*** Data to examine Section Begins ***

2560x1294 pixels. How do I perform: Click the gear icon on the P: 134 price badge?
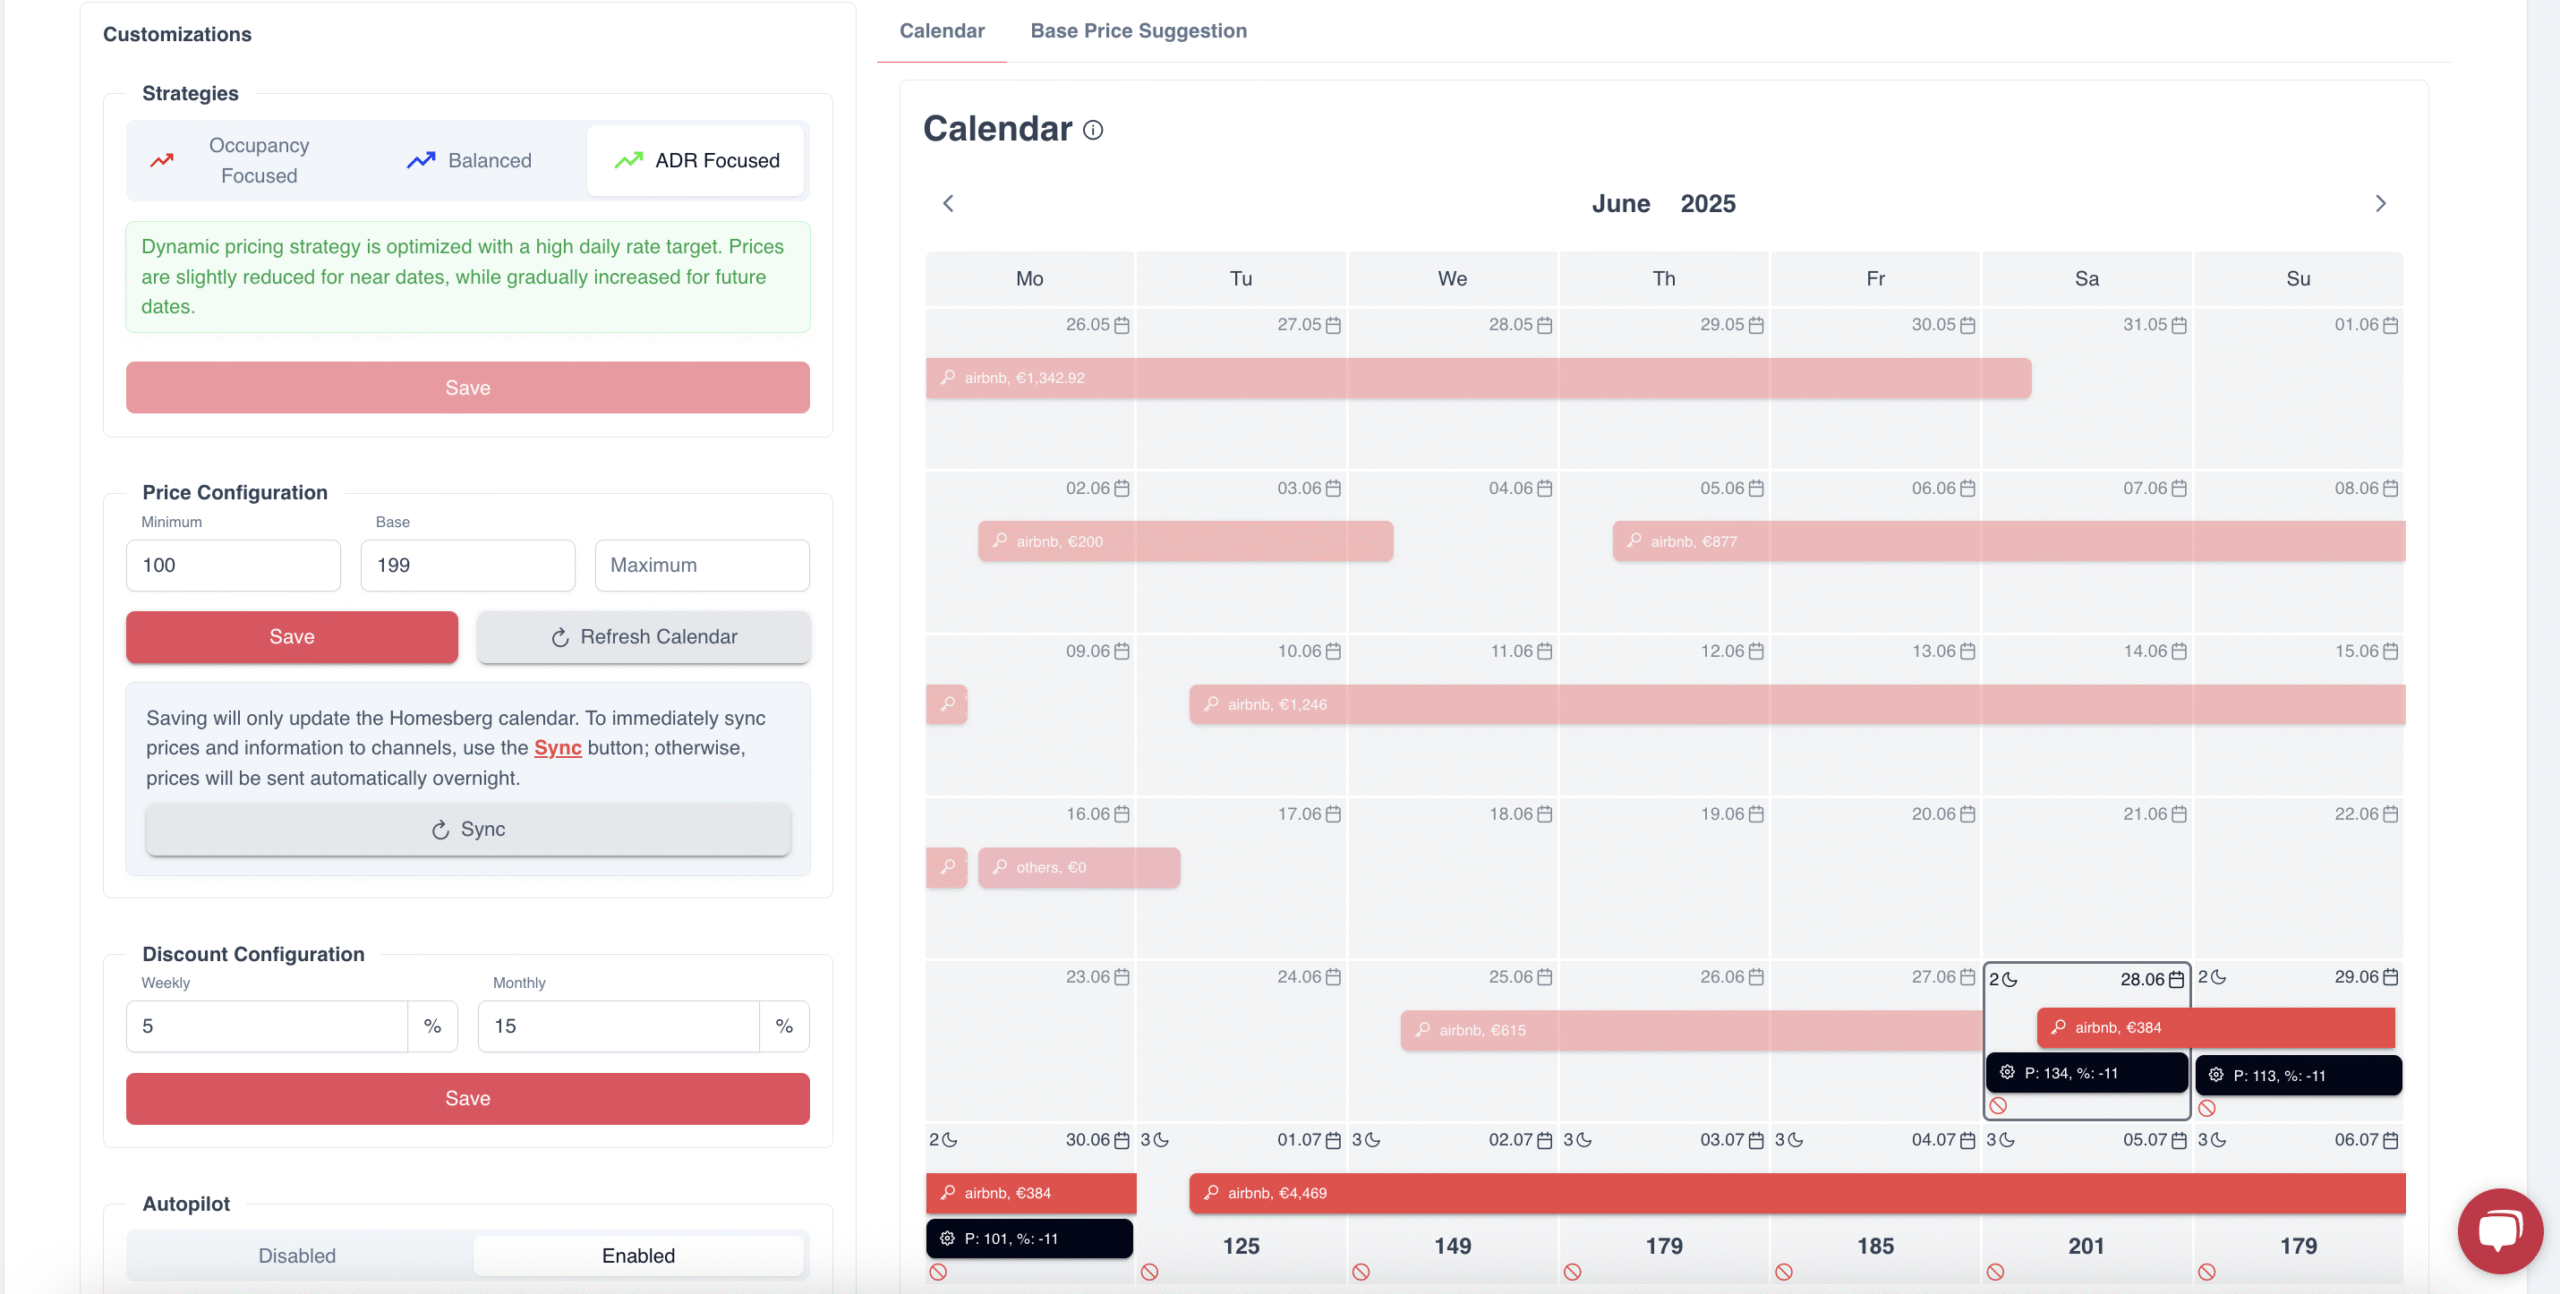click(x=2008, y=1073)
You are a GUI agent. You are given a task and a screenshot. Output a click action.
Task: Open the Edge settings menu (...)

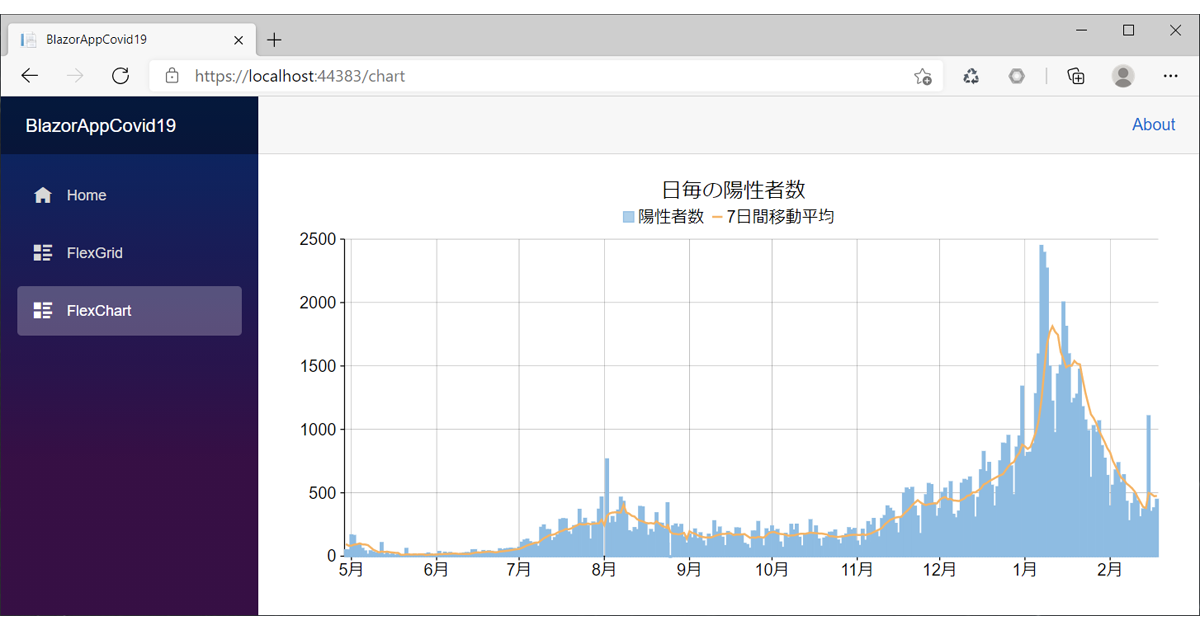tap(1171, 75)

*** Data to examine Section Ends ***

◆ **Task statement**
Print the stretch of the data from the line with "You are a GUI" through its last line, exactly and with both ends kept. Omit pictures.

◆ **Result of the task**
You are a GUI agent. You are given a task and a screenshot. Output a click action.
Task: Open the Edge settings menu (...)

tap(1171, 75)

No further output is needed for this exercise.